Much more clear. Thank you very much. My second question probably is on the 2024 bridge of the EBITDA guidance, right? You mentioning that the green bar of activity will be somehow on red territory on the first half and on green territory on the second half. But I would like also some order of magnitude, right? This is something that will start, let's say, slightly negative on H1, and then slightly positive in H2, or it's more something that on H1, we will see more or less the same dynamics than in H2 this year. And on H2 this year, then we will see a significant rebound because of the end of the destocking in a context of easing comps. So a little bit more color on the phasing of that negative versus positive would be great. Thank you.

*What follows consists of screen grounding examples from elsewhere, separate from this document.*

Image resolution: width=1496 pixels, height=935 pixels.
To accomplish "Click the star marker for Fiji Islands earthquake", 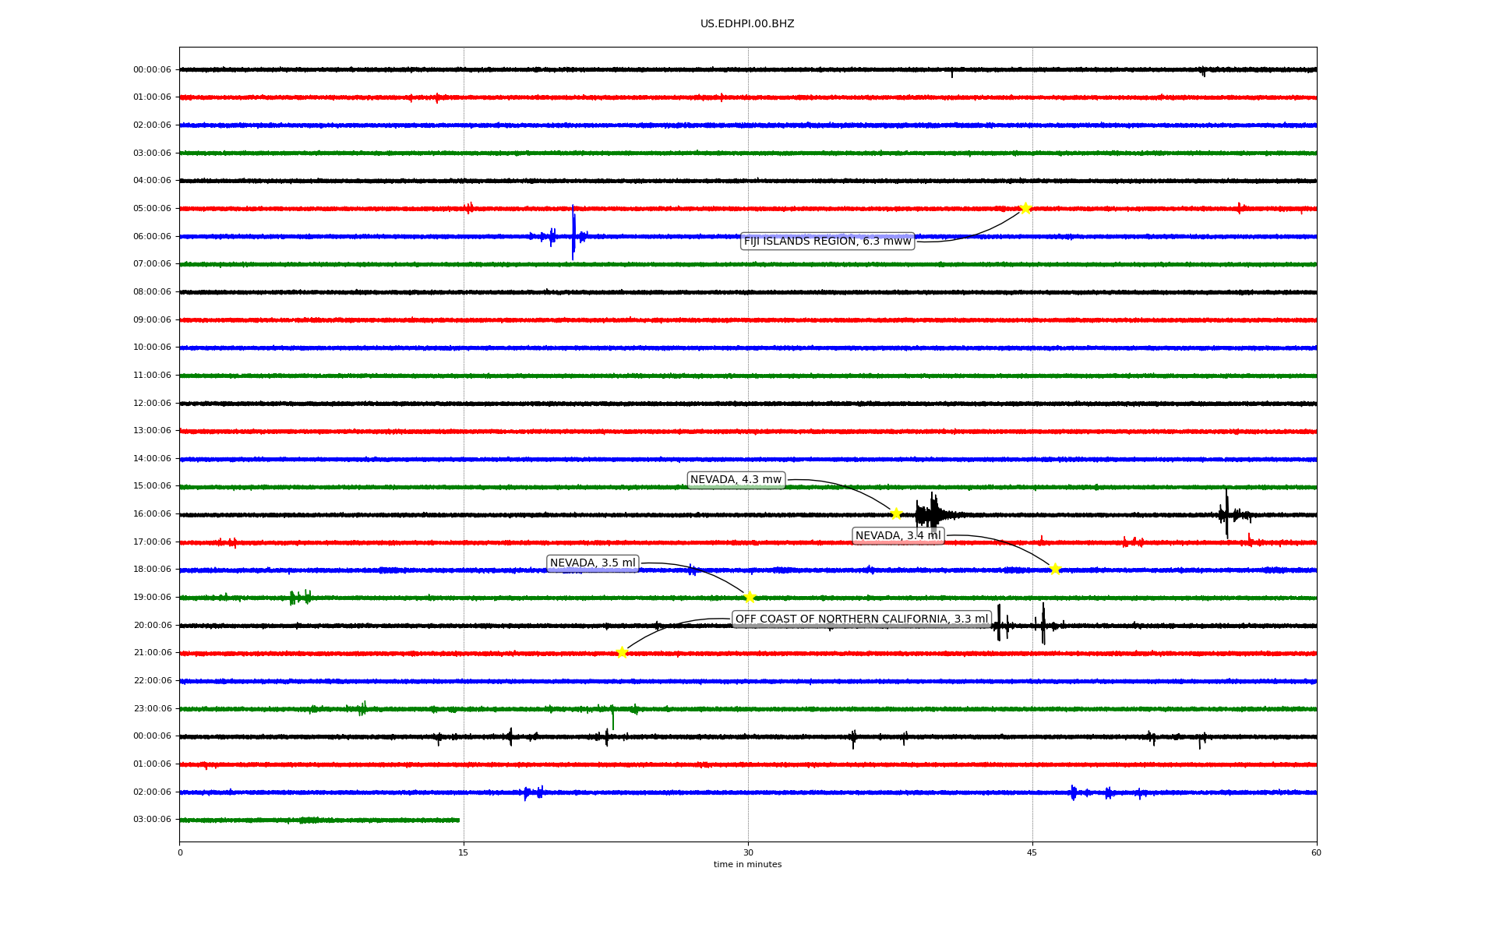I will 1025,208.
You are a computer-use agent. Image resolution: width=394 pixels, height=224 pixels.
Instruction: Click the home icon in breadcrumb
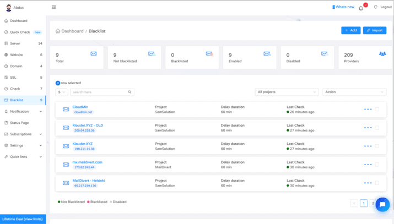coord(58,31)
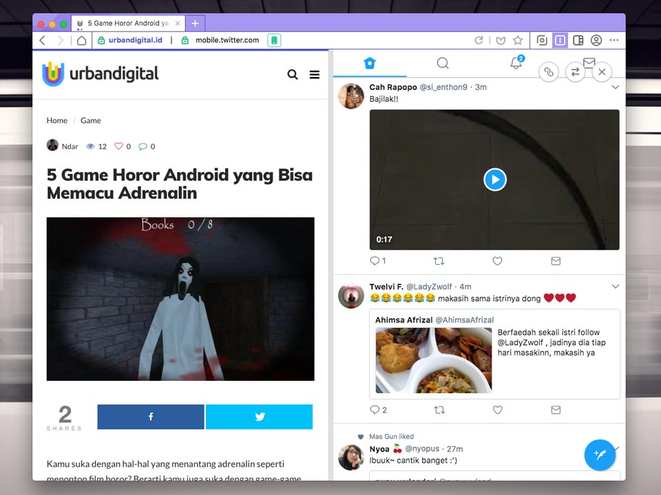Close the split view panel
This screenshot has width=661, height=495.
pos(602,72)
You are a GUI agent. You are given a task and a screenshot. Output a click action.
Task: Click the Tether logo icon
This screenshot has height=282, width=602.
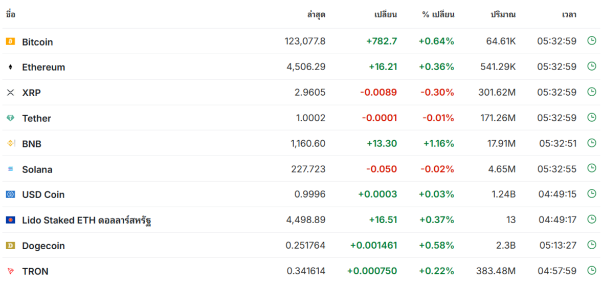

Okay. So as we said, we will see a gradual recovery during the year. What we can say right now is that we see Q1 slightly better than Q4 last year, but still down compared to 2023. We see Q2 going better. So in nutshell, we see an H1 which should be lower compared to last year, but in sequence recovering. And in H2, we expect to be much higher than last year. All in all, what we could say is that we see a kind of full year. We see low to mid single-digit growth in terms of volume. And obviously, we have a total different pattern H1, H2. So good news is that we see a good sequence, stocking ending at the end of H1, and a recovery in H2 leading to a full year, low to mid single-digit increase. Is that clear?
Yeah. I mean, and your positive view regarding H2 is something that is based on, let's say, conversations with clients, overall macro conditions, the fact that the technicality of the destocking should help, or also easier comps. What is the different leverage?
It's a little bit of that or all of that. First of all, destocking part, we should get the full benefit of it in H2. Our hypothesis is that it will end at the end of H1. We could imagine as well that end consumer consumption will recover down the year because we could imagine that purchasing power of our consumers is going to be recovered in 2024 and then in 2025. Obviously, this is part of a discussion we have as well with our customers and with some forecasts we get, but being cautious, obviously, of what is the forecast. So it's a little bit of all of that. We can be quite positive on the fact that at least the destocking effect will be recovered in 2024.
Okay. Thank you very much.
Thank you. There are no further questions in queue, so I'm handing it back to Patrice Lucas for closing remarks. Thank you.
Okay. So thanks a lot to all of you for your attention. Thanks for all the relevant questions that you put through. I wish you a good day. Let's meet again when it will be necessary, especially for Q1 results. Thanks a lot. Have a good day. Bye-bye.
Thank you. Bye-bye.
Thank you, ladies and gentlemen. This concludes today's call. Thank you for your participation. Stay safe. You may now disconnect.